Our film for July is Son of Fury: The Story of Benjamin Blake, a 1942 adventure film directed by John Cromwell, starring Tyrone Power and Gene Tierney. It was the last film with the tragic actress, Frances Farmer, before her legal problems and eventual commitments to psychiatric hospitals until 1950. It also features a powerful performance by George Sanders. However, this is a film to satisfy fans of Tyrone Power and, in this case, a very young Gene Tierney.
Tierney was just embarking on her film career when this was made… a distinguished career which eventually saw her nominated for Best Actress. Here, her skills are just developing… even so her fans, and I am one of them, will enjoy her in the role of Tyrone Power’s true love. However critics never see things the way moviegoers do. The New York Times critic wrote in his review, ” Miss Tierney, whose talent for acting is open to serious doubt, benefits considerably in this picture by the fact that she doesn’t have much to say; all she has to do is look voluptuous in some Hawaiian-print bathing suits — the fashionable thing, apparently, in eighteenth-century times.”
Here is a review by a contemporary film buff which I believe well summarizes the attraction of Son Of Fury for today’s audiences.

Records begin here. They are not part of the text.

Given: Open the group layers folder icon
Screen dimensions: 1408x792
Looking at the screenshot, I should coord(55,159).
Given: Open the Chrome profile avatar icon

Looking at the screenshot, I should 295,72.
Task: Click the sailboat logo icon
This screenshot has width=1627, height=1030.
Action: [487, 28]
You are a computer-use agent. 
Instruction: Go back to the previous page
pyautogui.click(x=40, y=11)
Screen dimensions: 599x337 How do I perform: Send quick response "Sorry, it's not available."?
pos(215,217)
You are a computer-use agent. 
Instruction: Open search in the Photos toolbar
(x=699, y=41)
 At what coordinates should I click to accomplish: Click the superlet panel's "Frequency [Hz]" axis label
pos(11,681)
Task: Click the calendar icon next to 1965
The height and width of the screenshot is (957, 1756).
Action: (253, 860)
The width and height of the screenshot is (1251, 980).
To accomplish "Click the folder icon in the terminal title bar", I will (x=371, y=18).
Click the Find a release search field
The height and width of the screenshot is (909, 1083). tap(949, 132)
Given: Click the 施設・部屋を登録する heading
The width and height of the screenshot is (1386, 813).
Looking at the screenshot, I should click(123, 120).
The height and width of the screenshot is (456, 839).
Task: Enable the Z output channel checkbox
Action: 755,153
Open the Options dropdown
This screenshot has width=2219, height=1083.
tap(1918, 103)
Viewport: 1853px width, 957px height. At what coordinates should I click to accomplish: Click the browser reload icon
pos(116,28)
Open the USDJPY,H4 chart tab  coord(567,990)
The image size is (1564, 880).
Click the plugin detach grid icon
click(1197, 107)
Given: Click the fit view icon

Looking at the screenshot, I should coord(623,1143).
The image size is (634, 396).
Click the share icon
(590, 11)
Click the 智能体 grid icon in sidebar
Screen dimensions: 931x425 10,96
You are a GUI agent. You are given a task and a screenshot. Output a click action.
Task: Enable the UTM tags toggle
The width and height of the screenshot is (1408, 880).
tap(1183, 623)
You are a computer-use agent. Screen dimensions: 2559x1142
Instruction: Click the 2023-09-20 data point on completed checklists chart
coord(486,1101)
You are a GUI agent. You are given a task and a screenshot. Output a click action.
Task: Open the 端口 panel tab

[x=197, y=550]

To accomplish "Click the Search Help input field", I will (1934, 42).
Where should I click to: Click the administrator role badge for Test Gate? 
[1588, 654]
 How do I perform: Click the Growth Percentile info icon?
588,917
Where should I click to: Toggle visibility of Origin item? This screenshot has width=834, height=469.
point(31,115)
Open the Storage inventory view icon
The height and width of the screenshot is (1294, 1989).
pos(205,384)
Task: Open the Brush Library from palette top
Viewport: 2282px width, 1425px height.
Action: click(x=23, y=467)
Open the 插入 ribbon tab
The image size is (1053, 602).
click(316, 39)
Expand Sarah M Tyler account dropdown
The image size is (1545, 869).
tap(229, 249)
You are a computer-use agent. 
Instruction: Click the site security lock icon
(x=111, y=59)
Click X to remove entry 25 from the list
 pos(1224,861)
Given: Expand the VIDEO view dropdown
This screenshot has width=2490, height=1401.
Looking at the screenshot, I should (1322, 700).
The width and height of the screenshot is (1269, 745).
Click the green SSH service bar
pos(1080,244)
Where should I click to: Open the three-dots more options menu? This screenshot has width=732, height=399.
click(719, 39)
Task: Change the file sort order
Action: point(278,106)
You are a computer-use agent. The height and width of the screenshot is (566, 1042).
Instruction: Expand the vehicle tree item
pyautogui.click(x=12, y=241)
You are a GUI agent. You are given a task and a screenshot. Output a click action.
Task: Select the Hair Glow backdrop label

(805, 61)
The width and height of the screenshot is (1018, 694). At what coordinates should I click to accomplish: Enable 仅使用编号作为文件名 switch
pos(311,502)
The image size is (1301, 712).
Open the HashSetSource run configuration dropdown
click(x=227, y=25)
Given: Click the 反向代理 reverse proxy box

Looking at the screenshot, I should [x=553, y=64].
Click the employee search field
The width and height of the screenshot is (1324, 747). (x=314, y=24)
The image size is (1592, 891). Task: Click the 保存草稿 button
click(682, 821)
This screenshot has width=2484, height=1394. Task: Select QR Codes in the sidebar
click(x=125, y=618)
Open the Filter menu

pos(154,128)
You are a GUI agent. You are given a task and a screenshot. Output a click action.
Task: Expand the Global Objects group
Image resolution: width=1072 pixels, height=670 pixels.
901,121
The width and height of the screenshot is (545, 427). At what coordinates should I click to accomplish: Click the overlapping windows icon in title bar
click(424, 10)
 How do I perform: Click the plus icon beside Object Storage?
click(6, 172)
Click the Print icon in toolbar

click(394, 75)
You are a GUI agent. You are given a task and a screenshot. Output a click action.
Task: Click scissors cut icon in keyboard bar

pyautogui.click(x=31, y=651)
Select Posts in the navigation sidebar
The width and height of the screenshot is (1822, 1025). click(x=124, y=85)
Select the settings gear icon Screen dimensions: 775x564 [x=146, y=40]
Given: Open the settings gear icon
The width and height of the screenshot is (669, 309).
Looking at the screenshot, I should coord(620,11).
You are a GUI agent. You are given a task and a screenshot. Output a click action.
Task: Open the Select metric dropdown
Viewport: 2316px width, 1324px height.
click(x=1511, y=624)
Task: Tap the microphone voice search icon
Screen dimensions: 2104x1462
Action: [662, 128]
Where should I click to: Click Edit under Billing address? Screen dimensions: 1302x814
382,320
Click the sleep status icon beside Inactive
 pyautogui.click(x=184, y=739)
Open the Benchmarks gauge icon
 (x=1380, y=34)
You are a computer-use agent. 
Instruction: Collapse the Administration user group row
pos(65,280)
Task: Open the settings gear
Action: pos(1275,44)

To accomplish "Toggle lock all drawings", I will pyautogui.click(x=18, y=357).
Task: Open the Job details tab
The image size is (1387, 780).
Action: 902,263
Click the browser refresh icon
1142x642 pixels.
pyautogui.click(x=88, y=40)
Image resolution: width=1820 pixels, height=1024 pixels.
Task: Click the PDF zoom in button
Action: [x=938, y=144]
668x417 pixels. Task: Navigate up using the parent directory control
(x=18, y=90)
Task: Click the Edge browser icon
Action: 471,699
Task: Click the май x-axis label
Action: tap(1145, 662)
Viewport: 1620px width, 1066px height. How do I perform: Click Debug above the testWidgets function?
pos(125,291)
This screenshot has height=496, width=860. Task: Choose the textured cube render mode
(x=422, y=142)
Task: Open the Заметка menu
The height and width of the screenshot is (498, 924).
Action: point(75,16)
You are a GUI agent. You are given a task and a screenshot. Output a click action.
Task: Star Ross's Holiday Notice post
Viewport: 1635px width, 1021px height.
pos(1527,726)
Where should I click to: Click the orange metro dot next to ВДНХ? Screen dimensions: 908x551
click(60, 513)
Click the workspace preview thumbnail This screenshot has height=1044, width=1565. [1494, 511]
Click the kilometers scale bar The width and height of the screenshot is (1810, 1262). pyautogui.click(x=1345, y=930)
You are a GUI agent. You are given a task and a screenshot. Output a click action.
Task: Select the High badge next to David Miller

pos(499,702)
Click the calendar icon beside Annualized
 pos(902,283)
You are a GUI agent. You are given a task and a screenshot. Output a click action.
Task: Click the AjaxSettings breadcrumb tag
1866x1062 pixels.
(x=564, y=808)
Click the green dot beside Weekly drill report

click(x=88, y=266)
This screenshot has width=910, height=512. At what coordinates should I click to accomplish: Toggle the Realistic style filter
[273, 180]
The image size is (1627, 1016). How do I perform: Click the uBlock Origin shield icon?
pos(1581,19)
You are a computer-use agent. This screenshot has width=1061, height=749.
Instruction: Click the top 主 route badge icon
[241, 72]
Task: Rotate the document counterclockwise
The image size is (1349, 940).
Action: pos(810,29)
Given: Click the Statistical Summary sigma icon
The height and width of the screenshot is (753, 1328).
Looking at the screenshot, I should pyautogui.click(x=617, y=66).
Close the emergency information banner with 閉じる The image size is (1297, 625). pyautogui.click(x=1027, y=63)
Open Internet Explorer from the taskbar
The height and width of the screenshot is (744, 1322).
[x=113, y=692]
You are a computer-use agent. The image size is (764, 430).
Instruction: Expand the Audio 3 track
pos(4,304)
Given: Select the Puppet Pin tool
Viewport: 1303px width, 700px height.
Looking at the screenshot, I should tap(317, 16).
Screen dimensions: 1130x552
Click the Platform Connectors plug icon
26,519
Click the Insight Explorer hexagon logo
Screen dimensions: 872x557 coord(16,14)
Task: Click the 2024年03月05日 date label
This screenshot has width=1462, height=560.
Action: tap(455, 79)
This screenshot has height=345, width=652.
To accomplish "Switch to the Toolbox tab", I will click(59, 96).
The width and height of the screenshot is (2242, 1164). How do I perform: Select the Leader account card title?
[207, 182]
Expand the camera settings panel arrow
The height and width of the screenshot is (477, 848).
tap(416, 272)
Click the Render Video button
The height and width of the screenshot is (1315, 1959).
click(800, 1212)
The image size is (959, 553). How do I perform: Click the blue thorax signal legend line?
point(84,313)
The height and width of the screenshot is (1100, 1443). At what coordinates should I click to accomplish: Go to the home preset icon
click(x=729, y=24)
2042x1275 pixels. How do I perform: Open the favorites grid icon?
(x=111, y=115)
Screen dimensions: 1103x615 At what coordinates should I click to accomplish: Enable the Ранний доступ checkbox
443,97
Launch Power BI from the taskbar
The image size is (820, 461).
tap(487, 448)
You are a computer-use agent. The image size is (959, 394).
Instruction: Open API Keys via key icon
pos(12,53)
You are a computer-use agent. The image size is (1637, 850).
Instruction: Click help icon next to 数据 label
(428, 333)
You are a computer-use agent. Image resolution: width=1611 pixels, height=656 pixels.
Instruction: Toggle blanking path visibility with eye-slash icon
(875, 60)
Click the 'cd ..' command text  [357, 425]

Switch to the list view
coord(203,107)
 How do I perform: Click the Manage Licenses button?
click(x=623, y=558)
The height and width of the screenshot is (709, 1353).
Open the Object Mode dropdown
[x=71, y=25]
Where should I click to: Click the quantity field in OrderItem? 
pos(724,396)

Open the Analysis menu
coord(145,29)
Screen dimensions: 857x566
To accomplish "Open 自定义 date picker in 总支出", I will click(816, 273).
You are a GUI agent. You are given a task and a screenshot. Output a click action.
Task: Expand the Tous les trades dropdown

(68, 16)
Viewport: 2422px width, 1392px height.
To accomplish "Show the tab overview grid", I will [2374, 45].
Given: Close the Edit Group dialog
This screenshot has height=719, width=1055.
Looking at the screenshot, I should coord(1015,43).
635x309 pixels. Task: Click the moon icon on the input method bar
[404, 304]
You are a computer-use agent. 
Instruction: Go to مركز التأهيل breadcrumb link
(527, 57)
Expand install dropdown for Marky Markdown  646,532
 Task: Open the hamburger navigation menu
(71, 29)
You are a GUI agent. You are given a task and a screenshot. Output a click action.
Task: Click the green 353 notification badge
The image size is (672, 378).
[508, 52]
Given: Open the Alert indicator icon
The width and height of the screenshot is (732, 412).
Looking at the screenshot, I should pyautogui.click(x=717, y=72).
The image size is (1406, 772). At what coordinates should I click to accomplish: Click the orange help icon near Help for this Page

“This crisply told 18th century period costume film is set in England and the South Seas and moves along at a brisk pace. Most movies of Hollywood Golden Age are attractive. They share cleverly constructed plot and dialogue, high-standard direction and actors’ performances. Perhaps because of the charm of past times, as a rule the characters are very nice guys, even the villains, like in “Son of Fury”: who is really able to detest George Sanders? Yet sometimes a motive in the movie makes it outstanding. This is the case of “Son of Fury”. In fact it shows the materialization of the most romantic dream of our youth, even improving it: to live in Polynesia and… with Gene Tierney! Gene is the improvement to our own dream. Her capacity to be lovely is unbelievable: just the scene when she uses a fork like a comb would be worth seeing the movie. And what about her polynesian dance in grass-skirt? When Tyrone Power leaves the island to take his revenge in England, the audience is disappointed: we don’t see the point in leaving Paradise. The director seems to realize this feeling: in fact, Power’s come-back to England is more an act of justice than of revenge. Anyway, we feel relieved when he finally settles his business and returns to the island, to his friends, to her. And there she is, alone on the reef… What is more common in a movie than the final kiss? Yet this one has something special. In that instant, we all are Tyrone Power and she… she is Gene Tierney, what could be better?”
Son Of Fury screens on Friday, July 10th at Old City Hall at 7 PM. Doors open at 6:30.